In reverse circulation, mud is pumped down the annulus and into the inside of the drill string through the drill bit to return to the surface. In certain cases, crossover subs have been proposed to divert flow from the drill string into the annulus near the bit and/or return flow from the annulus into the inside of the drill string.
In cases where there is limited annular space (as may be the case in coiled tubing drilling, for example), reverse circulation may be preferred since the inside of the drill string may provide a better path for mud and cuttings than the narrow annulus that might become easily blocked by the cuttings.
It has recently been proposed to drill using a bottom hole assembly (‘BHA’) with an electrically powered drilling tool for driving the bit powered via a wireline cable rather than a conventional drill string. In this case, the preferred circulation is down the annulus across the toolface and radially into the center of the bit then back up through the inside of the BHA in view of the limited annulus in the region of the bit.

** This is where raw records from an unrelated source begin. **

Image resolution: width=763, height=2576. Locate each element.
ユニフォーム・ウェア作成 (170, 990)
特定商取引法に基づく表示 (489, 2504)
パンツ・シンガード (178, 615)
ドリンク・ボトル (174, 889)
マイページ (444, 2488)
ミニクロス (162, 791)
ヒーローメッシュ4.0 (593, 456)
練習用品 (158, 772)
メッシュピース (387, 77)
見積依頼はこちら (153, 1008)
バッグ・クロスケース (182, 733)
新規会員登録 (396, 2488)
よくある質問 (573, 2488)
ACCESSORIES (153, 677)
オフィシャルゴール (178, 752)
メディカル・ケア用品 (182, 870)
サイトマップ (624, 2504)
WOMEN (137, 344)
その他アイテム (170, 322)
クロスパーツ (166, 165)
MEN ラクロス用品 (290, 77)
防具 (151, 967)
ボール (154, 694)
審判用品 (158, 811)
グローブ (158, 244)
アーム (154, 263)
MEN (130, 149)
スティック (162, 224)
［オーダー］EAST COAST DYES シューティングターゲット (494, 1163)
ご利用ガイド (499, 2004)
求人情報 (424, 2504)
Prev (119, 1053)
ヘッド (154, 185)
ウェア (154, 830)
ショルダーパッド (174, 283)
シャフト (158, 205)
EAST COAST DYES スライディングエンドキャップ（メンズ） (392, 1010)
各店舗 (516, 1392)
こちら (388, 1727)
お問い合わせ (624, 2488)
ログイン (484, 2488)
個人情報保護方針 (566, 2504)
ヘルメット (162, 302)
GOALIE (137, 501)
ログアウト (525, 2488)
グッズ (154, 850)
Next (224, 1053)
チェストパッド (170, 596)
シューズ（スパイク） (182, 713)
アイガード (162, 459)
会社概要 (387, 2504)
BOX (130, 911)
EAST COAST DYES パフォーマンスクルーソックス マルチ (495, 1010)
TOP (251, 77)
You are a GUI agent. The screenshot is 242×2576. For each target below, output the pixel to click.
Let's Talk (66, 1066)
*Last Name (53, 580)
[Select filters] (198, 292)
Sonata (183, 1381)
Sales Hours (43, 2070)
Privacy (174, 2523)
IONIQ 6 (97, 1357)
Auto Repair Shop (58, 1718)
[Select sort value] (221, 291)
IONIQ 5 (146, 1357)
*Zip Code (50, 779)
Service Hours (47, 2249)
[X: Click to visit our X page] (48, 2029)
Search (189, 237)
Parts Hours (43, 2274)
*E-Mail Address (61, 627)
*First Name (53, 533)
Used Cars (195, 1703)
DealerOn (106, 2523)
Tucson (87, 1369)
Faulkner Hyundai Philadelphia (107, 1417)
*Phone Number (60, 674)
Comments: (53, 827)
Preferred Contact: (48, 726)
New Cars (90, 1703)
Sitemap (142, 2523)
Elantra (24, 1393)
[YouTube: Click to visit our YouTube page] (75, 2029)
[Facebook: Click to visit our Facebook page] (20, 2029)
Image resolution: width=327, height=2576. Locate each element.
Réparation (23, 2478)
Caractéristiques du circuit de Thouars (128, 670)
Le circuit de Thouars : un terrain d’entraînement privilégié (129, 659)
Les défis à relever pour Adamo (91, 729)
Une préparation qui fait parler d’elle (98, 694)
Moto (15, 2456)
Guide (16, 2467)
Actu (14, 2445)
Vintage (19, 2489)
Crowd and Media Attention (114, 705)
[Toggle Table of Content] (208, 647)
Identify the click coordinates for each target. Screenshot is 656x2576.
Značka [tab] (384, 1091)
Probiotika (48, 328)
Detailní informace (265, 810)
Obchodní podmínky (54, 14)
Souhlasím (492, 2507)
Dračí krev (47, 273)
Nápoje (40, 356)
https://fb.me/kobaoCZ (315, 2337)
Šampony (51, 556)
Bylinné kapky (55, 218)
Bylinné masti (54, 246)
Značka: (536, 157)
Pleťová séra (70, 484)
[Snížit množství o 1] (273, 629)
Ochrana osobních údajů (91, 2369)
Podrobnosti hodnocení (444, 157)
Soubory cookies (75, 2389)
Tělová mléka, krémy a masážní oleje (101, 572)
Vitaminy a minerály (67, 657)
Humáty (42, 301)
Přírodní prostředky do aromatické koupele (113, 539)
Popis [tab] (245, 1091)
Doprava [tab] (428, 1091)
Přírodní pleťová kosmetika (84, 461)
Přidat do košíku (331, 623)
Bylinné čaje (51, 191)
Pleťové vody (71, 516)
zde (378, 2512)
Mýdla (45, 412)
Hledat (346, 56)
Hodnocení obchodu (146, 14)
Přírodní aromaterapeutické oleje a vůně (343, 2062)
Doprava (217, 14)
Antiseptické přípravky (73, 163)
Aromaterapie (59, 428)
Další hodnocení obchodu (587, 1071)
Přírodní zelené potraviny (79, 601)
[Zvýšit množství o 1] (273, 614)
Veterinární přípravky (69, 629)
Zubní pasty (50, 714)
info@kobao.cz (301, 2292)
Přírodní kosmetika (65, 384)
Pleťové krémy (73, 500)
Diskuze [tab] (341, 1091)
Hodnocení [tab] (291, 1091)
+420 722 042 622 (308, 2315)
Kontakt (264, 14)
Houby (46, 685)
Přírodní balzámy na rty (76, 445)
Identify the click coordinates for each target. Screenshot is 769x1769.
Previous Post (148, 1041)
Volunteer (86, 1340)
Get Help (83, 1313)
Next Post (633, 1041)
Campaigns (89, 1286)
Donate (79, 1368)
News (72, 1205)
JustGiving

However, in this scenario the centripetal forces on the fluid caused by the rotation of the bit are acting against the direction of flow of the fluid, increasing the bit pressure drop as the rotary speed increases. In drilling tests at rotary speeds above 200 rpm the cuttings were forced out to the outer edge of the bit, by the centripetal forces, and were not convected out from the bit with the drilling fluid. In one set of tests, the pressure drop increased from about 1.7 psi to about 3.2 psi as the rotary speed was increased from 50 to 750 rpm.
It is an object of the invention to provide a system that avoids both the problem of a limited annulus and of the rotating bit when transporting drilled cuttings.
DISCLOSURE OF INVENTION
A first aspect of the invention provides drilling system comprising: a drive shaft having a fluid flow conduit extending therethrough; a drill bit mounted for rotation by the drive shaft and having a bit face which, in use, contacts a formation to be drilled, and including a fluid flow passage with an outlet near the center of the bit face; a first fluid flow line extending from the outside of the drive shaft to the flow passage in the drill bit; and a second fluid flow line extending from the outside of the drive shaft to the flow conduit.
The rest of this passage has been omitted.